Luke Bakken <luke_bakken@yahoo.com> wrote:
> After reading this thread about printed manuals, let me share what I've
> done since using OpenBSD.
> 
> First, I'd print the needed man pages from the web. Not the prettiest, but
> it works, and you get relatively recent versions. Then I'd to the
> 
> man ipnat | col -b | enscript -2rB -o output.ps
> 
> thing and use ghostview/ghostscript to view and print them out on a non-ps
> printer (epson 600). this worked better and the output was pretty good -
> good enough for a reference.
> 
> now i have access to a ps printer, so the method in the FAQ (groff -mdoc
> -Tps) combined with psnup provies 2-up really nicely formatted man pages.
> 
> i've punched and organized the pages into several notebooks, and i update
> those pages that change when the source man page changes. i obviously
> haven't printed everything out, but does everyone really need a hard copy
> of the cat command man page?
> 
> so what i'm getting at is that a "good enough" solution already exists, is
> easily updateable, and probably cheaper than buying books. ghostscript
> supports a lot of non-ps printers, and those lucky enough to have a
> ps-printer available are in an even better situation.

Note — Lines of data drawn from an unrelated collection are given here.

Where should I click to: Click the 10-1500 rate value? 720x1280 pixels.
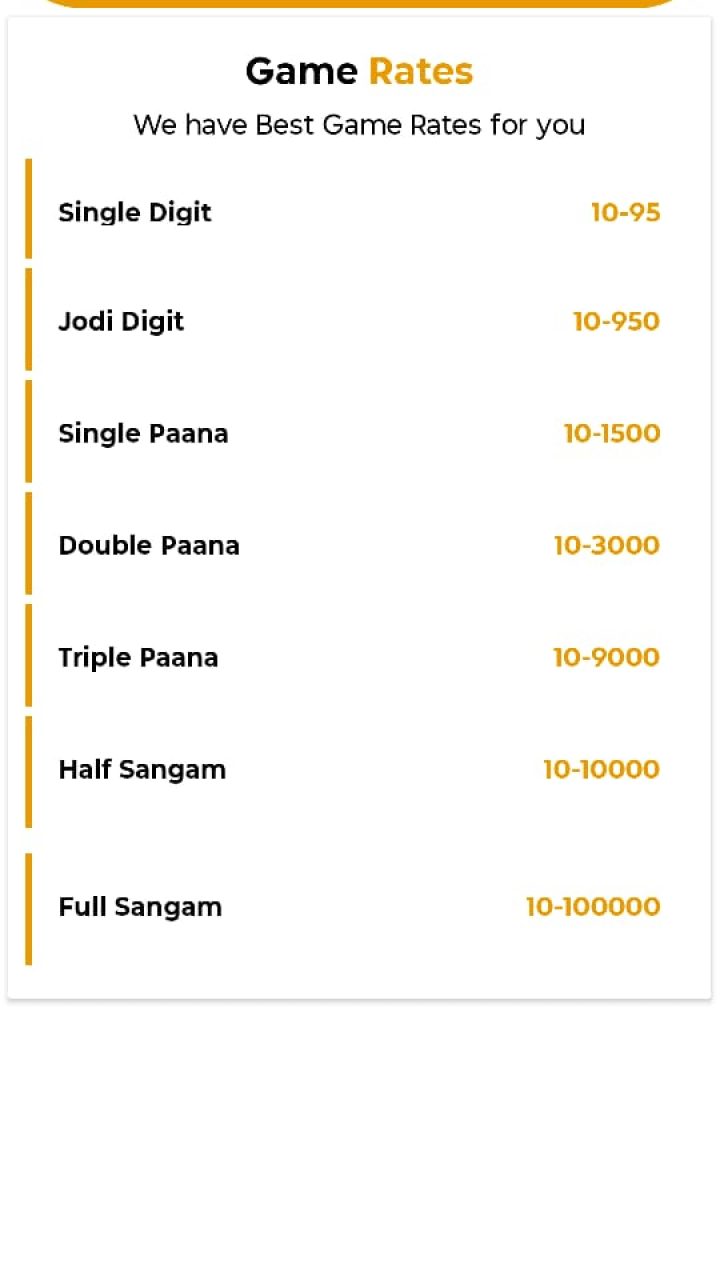click(x=612, y=433)
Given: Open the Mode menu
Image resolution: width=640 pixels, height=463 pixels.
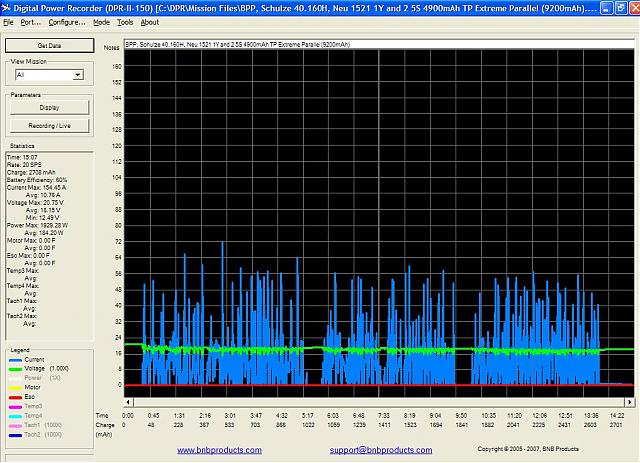Looking at the screenshot, I should click(x=101, y=21).
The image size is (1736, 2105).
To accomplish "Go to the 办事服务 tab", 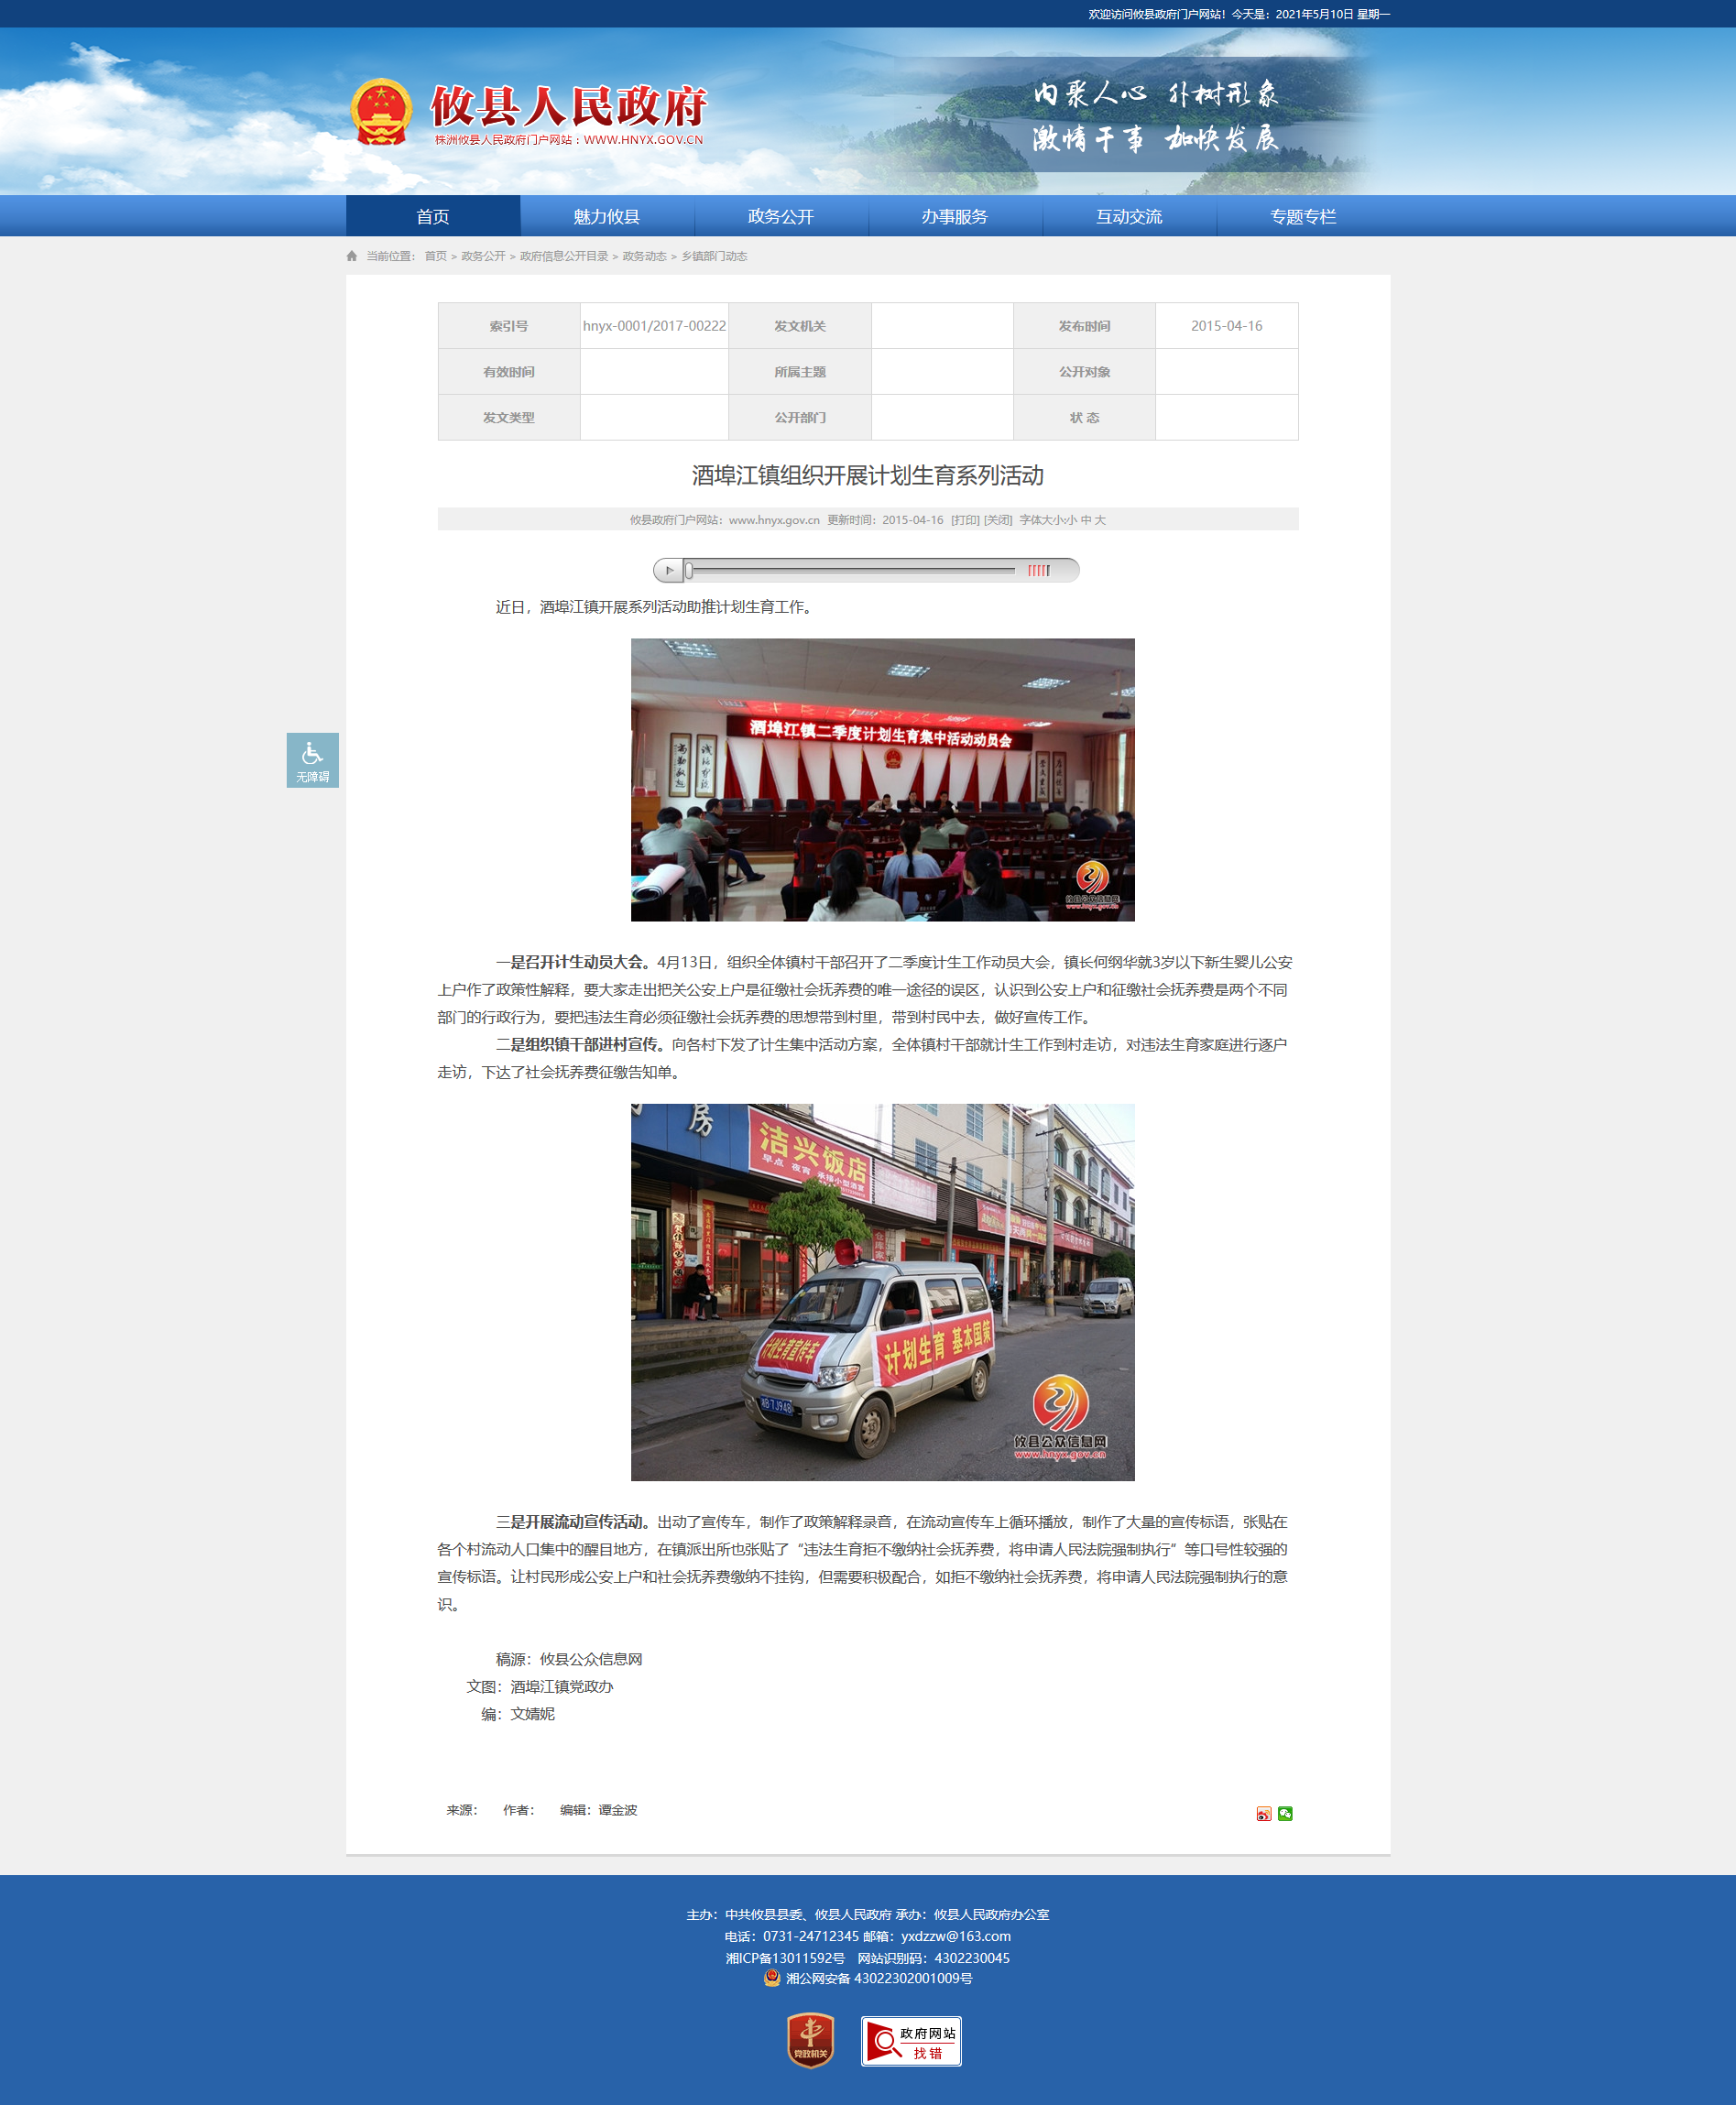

But that's just a printing solution. My personal interest in having
the manual pages in a XML-format is that this would provide a nice
way to build databases and *customized* documentation solutions for
a lot of different formats, not just paperbased ones. A hypothetical
example: a company which makes a OpenBSD based network tool wishes
to have parts of selected manual pages in HTML-format in the same
style as the rest of the product's documentation. They also want
to have the same documentation printed in a unified style.